Task goal.
Retype the listing below verbatim, from the line containing "Image resolution: width=1400" through the line containing "point(626,285)", with both of those lines included.

# Start of Records provided

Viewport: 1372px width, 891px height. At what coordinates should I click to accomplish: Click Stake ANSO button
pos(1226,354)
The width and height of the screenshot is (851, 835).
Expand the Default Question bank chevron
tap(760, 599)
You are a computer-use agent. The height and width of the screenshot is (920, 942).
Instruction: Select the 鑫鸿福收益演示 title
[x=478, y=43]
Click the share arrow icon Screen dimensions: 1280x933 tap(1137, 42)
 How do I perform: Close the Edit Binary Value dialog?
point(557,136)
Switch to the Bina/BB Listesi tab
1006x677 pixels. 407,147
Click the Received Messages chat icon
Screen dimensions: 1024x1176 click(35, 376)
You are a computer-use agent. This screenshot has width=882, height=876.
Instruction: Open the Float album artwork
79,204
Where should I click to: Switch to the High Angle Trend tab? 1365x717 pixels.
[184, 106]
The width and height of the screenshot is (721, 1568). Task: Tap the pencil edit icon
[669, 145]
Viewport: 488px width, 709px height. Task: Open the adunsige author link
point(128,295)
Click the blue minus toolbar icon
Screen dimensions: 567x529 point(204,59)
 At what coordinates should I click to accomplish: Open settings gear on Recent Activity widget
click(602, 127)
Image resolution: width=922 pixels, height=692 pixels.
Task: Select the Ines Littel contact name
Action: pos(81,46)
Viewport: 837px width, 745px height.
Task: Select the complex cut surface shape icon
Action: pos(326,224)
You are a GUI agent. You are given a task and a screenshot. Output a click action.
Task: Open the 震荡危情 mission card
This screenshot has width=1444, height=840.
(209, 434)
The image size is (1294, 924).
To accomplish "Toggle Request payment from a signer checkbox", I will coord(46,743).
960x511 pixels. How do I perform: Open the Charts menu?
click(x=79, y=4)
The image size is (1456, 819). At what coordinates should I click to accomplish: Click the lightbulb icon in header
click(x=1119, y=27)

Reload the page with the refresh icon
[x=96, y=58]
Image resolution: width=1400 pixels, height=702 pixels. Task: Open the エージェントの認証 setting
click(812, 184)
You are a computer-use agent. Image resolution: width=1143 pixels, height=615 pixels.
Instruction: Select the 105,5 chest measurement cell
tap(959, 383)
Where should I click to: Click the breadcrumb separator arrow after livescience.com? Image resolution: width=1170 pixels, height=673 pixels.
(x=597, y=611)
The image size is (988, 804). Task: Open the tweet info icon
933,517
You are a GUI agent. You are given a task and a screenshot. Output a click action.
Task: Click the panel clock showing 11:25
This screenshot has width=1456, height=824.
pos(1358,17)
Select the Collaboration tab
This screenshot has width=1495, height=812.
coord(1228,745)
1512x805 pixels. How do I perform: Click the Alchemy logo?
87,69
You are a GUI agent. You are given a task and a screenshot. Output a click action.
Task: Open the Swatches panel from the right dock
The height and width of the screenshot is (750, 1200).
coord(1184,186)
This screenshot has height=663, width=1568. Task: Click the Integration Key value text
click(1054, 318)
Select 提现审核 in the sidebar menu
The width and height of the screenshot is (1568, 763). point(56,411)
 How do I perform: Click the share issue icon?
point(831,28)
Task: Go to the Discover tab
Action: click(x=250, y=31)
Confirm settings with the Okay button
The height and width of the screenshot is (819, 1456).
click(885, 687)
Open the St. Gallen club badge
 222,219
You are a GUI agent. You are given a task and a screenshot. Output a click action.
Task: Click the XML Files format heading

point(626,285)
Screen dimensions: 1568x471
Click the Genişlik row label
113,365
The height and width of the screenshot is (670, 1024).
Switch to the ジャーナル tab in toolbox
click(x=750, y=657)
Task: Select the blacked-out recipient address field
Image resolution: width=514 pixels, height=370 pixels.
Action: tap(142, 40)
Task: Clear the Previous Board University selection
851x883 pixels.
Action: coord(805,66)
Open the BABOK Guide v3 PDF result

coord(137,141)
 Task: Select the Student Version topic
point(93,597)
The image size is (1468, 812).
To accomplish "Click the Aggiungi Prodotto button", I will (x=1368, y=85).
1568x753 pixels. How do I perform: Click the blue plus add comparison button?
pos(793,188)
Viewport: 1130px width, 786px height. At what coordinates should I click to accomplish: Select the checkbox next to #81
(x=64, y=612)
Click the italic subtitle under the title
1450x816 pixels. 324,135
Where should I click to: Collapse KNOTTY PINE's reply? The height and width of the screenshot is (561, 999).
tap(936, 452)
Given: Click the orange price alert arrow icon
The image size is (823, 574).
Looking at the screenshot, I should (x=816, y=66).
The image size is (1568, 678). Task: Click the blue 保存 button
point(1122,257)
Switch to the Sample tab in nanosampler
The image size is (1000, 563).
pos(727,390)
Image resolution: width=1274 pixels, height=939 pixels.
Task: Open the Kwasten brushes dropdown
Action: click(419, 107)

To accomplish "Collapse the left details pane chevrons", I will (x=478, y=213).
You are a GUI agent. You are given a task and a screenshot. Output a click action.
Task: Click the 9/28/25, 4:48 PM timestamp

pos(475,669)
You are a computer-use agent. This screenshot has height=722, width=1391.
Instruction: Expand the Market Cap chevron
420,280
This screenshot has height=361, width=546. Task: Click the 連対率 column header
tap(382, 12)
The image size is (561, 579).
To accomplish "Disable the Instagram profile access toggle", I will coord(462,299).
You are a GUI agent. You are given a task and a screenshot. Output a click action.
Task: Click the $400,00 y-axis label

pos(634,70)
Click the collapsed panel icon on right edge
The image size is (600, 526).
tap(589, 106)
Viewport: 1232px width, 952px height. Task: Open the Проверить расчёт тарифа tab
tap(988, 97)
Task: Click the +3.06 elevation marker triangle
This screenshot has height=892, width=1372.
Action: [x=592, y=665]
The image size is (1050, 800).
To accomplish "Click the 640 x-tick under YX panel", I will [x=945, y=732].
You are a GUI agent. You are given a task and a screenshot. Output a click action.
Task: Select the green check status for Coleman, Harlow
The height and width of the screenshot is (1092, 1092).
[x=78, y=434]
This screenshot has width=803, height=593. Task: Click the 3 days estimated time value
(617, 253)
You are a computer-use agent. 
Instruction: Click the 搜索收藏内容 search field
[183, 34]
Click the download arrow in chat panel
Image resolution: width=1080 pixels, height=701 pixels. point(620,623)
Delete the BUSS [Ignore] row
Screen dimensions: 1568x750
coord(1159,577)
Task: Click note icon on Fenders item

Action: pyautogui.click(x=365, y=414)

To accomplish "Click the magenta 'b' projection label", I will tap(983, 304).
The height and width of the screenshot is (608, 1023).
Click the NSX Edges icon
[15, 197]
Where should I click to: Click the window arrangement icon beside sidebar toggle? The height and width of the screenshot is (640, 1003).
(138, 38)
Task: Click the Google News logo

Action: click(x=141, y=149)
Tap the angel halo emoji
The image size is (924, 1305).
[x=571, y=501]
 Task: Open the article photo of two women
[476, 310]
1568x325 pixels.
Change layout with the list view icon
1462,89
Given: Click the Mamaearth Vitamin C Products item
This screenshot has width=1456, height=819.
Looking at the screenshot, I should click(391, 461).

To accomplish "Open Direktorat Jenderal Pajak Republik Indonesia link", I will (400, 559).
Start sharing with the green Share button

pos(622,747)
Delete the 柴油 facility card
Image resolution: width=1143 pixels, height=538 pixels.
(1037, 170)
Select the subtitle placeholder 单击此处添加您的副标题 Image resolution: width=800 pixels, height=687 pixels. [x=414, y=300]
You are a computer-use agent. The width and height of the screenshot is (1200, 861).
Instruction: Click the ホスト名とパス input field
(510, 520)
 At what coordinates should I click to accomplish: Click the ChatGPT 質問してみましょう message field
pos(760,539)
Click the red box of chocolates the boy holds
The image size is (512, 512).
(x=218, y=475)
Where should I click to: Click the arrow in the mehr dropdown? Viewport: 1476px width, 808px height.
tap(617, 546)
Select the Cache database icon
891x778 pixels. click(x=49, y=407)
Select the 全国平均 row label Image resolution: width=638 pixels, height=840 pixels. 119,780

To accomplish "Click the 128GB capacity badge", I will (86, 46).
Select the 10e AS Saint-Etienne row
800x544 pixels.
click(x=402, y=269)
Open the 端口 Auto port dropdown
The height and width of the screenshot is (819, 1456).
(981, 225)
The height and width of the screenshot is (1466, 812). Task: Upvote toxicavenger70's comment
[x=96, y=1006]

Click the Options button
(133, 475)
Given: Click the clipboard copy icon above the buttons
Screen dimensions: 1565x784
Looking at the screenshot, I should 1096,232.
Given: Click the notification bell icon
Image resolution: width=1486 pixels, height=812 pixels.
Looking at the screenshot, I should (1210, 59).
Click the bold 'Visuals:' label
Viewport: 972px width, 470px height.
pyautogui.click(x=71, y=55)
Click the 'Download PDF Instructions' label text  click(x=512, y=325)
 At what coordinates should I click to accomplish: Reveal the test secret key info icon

# End of Records provided

Complete answer.
Image resolution: width=1400 pixels, height=702 pixels. Task: Open the エージェントの認証 setting
click(812, 184)
You are a computer-use agent. Image resolution: width=1143 pixels, height=615 pixels.
Instruction: Select the 105,5 chest measurement cell
tap(959, 383)
Where should I click to: Click the breadcrumb separator arrow after livescience.com? Image resolution: width=1170 pixels, height=673 pixels.
(x=597, y=611)
The image size is (988, 804). Task: Open the tweet info icon
933,517
You are a GUI agent. You are given a task and a screenshot. Output a click action.
Task: Click the panel clock showing 11:25
This screenshot has width=1456, height=824.
pos(1358,17)
Select the Collaboration tab
This screenshot has width=1495, height=812.
coord(1228,745)
1512x805 pixels. How do I perform: Click the Alchemy logo?
87,69
You are a GUI agent. You are given a task and a screenshot. Output a click action.
Task: Open the Swatches panel from the right dock
The height and width of the screenshot is (750, 1200).
coord(1184,186)
This screenshot has height=663, width=1568. Task: Click the Integration Key value text
click(1054, 318)
Select 提现审核 in the sidebar menu
The width and height of the screenshot is (1568, 763). point(56,411)
 How do I perform: Click the share issue icon?
point(831,28)
Task: Go to the Discover tab
Action: click(x=250, y=31)
Confirm settings with the Okay button
The height and width of the screenshot is (819, 1456).
click(885, 687)
Open the St. Gallen club badge
 222,219
You are a GUI agent. You are given a task and a screenshot. Output a click action.
Task: Click the XML Files format heading

point(626,285)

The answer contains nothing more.